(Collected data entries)
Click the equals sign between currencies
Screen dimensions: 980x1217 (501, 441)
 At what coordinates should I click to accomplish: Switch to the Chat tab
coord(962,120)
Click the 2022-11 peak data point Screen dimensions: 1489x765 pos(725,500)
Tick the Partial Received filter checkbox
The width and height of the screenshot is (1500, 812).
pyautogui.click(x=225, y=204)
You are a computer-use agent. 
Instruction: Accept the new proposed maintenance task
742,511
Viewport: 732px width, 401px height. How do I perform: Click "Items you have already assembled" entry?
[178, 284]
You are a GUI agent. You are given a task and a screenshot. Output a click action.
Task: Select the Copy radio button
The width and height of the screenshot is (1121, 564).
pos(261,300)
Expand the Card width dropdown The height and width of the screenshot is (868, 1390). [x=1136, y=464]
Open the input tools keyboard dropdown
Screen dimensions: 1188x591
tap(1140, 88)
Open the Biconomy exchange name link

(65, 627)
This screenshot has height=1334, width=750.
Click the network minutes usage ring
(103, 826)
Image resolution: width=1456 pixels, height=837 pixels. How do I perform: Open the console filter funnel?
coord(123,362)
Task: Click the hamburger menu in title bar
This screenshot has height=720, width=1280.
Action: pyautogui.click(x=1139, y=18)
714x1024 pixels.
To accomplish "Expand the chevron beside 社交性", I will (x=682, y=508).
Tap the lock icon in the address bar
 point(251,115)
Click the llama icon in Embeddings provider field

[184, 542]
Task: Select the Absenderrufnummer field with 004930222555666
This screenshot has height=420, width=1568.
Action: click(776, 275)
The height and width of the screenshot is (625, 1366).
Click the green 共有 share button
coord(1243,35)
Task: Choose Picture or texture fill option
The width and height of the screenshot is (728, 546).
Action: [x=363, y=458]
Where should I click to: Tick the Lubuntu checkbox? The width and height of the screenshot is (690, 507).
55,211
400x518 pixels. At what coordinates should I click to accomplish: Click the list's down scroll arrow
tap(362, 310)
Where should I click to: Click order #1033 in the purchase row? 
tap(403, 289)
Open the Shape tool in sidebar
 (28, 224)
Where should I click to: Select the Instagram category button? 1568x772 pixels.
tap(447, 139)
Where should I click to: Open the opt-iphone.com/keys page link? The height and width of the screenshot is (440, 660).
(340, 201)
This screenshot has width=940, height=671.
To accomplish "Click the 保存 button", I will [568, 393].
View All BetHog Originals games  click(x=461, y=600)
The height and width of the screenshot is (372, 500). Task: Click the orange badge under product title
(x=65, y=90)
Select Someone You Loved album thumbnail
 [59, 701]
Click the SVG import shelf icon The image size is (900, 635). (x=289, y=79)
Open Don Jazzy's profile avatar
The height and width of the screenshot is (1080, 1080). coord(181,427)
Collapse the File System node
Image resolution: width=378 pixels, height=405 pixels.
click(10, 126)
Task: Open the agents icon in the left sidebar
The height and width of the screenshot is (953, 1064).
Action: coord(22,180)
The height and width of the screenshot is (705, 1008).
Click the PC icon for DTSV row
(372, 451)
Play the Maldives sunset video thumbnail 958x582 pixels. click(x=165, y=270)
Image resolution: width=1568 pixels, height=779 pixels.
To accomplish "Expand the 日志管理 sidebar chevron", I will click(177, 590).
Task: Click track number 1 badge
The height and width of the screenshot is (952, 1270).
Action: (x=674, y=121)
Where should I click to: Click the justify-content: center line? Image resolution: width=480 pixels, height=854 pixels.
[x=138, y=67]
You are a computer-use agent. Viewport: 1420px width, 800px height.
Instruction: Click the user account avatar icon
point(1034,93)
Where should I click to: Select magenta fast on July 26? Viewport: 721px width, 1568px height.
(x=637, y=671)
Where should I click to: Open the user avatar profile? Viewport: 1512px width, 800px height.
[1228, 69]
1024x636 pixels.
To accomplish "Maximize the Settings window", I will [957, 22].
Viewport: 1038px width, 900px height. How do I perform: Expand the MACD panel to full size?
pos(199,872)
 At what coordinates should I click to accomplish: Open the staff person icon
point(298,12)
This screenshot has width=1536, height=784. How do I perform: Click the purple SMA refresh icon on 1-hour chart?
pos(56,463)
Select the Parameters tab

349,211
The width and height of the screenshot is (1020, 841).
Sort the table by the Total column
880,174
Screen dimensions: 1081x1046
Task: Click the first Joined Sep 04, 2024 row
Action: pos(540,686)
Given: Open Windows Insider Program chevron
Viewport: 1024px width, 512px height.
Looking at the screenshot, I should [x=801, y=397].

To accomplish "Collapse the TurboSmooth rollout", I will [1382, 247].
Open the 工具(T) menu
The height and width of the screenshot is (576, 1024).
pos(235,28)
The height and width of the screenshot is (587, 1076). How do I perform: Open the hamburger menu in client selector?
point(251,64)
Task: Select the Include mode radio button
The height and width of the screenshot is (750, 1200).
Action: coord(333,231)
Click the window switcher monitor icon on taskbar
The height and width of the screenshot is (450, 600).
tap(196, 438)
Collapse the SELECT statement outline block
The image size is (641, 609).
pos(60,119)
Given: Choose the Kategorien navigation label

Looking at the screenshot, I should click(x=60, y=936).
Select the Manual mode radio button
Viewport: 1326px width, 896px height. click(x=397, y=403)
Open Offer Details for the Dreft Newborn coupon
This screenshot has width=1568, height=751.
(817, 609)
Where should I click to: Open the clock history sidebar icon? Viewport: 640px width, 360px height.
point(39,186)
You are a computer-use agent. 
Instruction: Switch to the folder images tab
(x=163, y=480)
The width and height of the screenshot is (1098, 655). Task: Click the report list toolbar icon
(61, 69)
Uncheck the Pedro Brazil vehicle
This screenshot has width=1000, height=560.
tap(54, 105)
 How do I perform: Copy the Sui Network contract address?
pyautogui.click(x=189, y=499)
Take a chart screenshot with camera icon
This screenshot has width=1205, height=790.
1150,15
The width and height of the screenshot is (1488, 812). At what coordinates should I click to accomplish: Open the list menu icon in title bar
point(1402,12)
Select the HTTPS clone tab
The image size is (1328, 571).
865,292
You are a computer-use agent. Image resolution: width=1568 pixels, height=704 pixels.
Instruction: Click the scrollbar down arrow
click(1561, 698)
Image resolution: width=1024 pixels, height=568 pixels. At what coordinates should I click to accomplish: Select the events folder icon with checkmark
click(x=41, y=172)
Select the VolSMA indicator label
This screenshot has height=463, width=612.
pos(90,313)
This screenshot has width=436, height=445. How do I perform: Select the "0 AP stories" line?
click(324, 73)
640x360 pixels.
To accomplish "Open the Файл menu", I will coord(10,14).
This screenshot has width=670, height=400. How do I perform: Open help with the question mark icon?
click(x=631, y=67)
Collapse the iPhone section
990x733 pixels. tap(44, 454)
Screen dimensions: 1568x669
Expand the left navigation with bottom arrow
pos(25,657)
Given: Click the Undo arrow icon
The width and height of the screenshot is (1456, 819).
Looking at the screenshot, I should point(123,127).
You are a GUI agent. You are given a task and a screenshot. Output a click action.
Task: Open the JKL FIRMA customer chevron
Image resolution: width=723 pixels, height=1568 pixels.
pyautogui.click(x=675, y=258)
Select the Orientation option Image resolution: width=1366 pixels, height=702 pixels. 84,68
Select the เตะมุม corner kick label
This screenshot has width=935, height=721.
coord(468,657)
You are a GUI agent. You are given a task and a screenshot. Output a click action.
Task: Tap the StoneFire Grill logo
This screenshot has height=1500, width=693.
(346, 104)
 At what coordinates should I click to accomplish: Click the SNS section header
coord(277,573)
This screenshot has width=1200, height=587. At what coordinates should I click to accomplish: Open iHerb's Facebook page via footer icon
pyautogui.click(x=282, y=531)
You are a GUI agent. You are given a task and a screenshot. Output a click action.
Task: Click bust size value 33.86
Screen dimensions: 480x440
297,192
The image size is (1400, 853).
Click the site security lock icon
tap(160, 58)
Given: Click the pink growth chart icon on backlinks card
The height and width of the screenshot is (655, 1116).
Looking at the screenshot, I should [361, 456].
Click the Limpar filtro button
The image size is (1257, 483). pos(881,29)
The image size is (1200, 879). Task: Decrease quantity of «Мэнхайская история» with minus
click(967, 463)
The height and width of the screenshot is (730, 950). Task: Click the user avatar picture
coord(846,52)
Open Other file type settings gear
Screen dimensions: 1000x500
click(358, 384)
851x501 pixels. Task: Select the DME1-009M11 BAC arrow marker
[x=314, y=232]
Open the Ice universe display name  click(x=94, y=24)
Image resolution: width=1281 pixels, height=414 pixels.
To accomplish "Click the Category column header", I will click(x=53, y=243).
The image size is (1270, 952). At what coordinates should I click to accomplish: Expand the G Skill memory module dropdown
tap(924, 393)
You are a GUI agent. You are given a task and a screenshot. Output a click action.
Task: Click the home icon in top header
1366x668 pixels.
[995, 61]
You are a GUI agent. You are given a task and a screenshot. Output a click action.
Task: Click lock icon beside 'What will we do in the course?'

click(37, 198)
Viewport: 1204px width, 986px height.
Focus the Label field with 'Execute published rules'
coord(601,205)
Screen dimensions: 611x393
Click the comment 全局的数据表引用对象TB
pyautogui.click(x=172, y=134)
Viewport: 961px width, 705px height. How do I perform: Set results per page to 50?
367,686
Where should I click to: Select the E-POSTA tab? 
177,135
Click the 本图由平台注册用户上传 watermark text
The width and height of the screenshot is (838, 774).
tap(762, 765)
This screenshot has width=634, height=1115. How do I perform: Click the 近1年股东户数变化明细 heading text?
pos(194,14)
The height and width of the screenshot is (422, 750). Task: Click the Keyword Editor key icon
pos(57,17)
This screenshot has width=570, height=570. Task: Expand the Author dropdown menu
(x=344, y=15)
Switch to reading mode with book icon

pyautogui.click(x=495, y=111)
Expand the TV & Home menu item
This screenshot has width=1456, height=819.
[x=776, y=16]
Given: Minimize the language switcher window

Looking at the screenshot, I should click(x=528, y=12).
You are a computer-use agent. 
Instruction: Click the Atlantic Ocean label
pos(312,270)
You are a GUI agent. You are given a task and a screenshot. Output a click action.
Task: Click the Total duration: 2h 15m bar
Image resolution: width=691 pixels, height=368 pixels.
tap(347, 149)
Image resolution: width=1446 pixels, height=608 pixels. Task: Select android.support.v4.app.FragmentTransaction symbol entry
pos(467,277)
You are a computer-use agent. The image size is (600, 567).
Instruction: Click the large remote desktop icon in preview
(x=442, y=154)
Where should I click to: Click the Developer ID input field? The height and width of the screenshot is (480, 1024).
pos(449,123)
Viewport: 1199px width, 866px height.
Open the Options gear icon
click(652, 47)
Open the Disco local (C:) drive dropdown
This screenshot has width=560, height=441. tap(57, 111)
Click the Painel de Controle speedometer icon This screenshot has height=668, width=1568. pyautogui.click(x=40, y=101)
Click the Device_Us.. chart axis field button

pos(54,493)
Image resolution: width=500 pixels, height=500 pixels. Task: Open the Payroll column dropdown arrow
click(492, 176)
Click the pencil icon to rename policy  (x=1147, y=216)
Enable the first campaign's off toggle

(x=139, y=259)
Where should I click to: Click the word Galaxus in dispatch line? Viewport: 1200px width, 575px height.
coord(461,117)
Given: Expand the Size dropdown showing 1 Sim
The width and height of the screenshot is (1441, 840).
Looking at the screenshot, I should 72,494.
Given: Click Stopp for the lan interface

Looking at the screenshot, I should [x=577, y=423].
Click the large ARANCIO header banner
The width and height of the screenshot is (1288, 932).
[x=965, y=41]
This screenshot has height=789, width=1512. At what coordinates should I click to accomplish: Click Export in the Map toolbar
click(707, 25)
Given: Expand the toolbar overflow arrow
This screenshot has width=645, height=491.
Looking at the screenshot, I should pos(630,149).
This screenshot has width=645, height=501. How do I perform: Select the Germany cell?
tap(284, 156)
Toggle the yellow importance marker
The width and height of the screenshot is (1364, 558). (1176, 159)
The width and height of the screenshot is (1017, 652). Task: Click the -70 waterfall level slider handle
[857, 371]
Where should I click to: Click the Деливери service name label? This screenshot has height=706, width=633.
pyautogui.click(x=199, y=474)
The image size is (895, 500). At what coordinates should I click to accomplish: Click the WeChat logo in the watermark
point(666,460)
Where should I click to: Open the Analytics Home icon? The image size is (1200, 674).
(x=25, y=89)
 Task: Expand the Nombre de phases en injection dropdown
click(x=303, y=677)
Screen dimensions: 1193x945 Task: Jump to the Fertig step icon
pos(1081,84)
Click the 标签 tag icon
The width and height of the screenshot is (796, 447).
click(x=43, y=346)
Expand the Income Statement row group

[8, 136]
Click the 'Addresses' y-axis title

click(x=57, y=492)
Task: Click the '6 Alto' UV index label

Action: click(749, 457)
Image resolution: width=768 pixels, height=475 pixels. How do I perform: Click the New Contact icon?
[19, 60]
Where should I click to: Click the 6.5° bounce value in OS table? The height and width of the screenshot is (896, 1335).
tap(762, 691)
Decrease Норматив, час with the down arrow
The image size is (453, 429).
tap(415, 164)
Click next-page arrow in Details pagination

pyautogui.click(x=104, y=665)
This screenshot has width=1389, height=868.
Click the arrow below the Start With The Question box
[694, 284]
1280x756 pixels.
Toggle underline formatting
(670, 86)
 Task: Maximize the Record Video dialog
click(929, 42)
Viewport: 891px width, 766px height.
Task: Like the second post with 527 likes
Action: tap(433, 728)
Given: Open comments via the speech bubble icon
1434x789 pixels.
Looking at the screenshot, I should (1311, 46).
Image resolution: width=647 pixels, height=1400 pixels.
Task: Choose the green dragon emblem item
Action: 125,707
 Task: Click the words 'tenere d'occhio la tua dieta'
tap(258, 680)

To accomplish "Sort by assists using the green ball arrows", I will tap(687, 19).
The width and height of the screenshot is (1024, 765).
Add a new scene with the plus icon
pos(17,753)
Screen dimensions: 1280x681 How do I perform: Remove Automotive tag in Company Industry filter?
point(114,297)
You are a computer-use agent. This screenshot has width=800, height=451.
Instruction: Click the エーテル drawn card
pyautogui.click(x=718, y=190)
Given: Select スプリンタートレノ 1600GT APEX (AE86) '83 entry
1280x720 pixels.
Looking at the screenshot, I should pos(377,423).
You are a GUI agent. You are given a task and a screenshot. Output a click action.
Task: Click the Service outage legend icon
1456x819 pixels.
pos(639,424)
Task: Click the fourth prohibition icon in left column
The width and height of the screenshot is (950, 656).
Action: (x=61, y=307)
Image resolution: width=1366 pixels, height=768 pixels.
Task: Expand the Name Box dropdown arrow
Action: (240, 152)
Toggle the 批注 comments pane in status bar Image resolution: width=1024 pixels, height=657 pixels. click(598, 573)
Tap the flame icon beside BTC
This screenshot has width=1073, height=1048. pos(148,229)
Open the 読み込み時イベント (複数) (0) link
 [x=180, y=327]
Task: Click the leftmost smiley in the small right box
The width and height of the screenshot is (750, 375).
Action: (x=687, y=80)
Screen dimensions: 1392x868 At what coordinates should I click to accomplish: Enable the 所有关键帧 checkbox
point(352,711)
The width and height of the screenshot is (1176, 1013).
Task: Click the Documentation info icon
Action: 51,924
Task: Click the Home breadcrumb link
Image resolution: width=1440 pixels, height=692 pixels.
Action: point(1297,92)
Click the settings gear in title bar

#### TASK OBJECTIVE:
Take the entries above and copy out all lines with the string "chevron".

#### ANSWER FOR THIS EXERCISE:
To accomplish "Expand the chevron beside 社交性", I will (x=682, y=508).
To accomplish "Expand the 日志管理 sidebar chevron", I will click(177, 590).
Given: Open Windows Insider Program chevron
Task: Open the JKL FIRMA customer chevron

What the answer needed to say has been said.